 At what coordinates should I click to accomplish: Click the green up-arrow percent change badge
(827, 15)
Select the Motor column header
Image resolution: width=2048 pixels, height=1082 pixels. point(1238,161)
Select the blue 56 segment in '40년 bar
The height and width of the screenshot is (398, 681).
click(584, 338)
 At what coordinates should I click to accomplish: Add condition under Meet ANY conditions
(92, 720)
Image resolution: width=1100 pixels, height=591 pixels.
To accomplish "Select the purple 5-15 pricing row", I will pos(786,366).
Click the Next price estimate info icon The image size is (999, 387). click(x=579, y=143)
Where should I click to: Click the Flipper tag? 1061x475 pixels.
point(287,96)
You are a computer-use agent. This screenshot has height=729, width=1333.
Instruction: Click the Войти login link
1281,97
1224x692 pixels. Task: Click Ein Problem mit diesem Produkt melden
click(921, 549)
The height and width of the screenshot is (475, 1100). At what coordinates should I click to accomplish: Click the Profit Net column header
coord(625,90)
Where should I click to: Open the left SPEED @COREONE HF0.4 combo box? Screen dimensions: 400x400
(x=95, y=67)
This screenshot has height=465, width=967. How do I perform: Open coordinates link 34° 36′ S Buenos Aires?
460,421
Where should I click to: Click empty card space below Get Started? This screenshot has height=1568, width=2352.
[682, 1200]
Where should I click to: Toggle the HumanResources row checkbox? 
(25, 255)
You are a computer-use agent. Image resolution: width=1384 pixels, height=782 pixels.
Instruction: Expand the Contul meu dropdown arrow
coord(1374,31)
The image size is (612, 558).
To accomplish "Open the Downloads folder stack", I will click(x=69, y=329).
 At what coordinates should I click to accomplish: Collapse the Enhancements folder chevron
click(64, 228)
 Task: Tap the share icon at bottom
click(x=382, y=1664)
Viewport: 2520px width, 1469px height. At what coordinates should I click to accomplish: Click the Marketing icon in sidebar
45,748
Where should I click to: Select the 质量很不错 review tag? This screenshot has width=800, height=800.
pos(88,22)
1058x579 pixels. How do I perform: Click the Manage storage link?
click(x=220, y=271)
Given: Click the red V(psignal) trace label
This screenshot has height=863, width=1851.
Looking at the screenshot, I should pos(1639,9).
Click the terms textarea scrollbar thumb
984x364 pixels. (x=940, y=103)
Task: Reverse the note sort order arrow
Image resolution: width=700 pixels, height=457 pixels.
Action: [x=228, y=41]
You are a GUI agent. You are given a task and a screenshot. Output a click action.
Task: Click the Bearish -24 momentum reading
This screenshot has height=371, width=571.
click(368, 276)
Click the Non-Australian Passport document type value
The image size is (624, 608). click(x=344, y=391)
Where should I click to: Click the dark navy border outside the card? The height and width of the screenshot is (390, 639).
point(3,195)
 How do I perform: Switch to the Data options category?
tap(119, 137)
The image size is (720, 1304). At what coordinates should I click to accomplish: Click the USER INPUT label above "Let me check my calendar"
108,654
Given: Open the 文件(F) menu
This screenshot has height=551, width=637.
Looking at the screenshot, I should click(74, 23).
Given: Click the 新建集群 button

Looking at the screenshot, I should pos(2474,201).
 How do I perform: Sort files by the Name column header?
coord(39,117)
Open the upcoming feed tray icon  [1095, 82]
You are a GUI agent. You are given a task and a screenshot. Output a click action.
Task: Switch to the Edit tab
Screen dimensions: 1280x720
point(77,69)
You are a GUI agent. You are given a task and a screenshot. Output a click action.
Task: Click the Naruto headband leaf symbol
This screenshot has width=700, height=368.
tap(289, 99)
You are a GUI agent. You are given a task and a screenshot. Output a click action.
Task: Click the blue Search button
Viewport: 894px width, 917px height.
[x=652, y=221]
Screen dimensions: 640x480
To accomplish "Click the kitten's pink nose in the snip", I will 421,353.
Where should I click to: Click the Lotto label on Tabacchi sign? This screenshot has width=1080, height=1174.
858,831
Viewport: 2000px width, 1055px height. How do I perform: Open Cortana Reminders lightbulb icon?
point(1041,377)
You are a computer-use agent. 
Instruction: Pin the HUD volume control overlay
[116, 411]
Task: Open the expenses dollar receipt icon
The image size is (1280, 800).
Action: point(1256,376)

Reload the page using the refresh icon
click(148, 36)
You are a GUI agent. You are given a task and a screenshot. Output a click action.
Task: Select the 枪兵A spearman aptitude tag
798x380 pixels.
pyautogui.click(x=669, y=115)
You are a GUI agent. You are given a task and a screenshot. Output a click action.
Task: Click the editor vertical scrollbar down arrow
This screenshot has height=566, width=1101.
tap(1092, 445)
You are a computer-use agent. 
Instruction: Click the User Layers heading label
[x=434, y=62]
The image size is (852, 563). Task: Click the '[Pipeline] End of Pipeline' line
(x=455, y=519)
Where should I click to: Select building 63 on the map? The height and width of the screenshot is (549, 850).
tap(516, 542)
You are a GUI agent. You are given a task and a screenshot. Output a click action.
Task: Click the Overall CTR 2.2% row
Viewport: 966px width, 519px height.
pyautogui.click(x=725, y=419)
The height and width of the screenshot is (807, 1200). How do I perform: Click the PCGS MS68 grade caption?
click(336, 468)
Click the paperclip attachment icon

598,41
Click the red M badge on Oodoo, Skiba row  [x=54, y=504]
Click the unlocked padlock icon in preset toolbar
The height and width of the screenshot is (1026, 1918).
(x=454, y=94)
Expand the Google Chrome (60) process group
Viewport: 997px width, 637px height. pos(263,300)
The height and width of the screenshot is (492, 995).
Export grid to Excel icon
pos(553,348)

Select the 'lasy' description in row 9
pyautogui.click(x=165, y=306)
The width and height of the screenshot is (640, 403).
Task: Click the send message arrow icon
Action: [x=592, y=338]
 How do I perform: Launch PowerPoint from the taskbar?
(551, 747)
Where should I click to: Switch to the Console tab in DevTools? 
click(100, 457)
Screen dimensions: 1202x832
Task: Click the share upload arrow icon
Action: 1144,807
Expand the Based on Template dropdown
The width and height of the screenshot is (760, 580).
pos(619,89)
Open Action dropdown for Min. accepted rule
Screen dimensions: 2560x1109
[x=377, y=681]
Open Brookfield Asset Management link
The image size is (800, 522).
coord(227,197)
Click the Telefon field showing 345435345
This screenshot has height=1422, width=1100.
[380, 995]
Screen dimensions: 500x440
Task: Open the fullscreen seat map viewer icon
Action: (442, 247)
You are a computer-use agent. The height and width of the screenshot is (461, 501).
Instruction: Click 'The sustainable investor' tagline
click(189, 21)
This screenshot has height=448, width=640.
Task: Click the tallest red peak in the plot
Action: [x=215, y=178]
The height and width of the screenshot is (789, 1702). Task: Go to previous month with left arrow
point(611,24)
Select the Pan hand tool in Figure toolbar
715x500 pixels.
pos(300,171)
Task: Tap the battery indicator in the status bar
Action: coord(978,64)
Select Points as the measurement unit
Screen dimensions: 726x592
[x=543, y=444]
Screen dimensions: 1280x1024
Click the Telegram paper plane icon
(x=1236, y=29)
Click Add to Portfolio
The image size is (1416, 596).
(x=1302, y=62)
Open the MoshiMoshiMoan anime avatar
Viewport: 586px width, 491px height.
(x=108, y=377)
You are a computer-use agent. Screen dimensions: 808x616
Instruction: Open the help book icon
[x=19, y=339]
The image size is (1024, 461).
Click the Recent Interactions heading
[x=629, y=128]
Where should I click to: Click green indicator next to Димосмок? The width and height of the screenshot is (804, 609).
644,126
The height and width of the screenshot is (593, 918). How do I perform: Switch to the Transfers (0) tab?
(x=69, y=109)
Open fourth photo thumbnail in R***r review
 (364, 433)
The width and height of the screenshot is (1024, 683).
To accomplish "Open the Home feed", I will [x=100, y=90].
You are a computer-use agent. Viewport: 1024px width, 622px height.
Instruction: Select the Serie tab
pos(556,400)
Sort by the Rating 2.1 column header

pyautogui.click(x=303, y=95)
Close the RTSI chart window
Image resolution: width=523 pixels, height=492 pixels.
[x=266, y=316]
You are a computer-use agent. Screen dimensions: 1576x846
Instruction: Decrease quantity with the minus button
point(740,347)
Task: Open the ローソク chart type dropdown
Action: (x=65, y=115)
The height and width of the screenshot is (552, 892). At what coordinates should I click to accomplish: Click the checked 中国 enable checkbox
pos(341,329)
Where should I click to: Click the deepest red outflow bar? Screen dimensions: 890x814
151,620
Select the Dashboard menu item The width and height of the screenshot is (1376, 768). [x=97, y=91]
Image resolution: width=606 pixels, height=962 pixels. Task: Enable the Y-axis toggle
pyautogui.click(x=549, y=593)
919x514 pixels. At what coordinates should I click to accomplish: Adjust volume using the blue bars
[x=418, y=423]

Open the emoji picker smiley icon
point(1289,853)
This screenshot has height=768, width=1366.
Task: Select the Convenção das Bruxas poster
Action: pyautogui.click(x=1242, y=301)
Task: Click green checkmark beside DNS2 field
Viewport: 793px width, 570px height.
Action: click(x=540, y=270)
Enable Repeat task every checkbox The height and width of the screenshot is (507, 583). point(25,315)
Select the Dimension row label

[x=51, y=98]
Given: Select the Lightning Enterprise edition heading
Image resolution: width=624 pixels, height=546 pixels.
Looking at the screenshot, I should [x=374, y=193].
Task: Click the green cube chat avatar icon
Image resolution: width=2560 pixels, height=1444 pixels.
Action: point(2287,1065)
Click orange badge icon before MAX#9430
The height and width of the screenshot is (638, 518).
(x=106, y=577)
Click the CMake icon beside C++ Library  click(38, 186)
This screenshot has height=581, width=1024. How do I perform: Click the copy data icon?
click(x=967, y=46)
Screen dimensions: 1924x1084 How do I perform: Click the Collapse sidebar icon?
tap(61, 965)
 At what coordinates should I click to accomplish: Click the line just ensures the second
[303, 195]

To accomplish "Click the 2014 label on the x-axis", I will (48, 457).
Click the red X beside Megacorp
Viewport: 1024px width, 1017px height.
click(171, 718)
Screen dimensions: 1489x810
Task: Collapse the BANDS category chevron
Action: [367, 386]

----------------------------------------

- The problem:
Return each line exactly, beginning at the start of the material above and ending at the line that includes "Select the blue 56 segment in '40년 bar", with both of those kept.

- Response for this exercise:
 At what coordinates should I click to accomplish: Click the green up-arrow percent change badge
(827, 15)
Select the Motor column header
Image resolution: width=2048 pixels, height=1082 pixels. point(1238,161)
Select the blue 56 segment in '40년 bar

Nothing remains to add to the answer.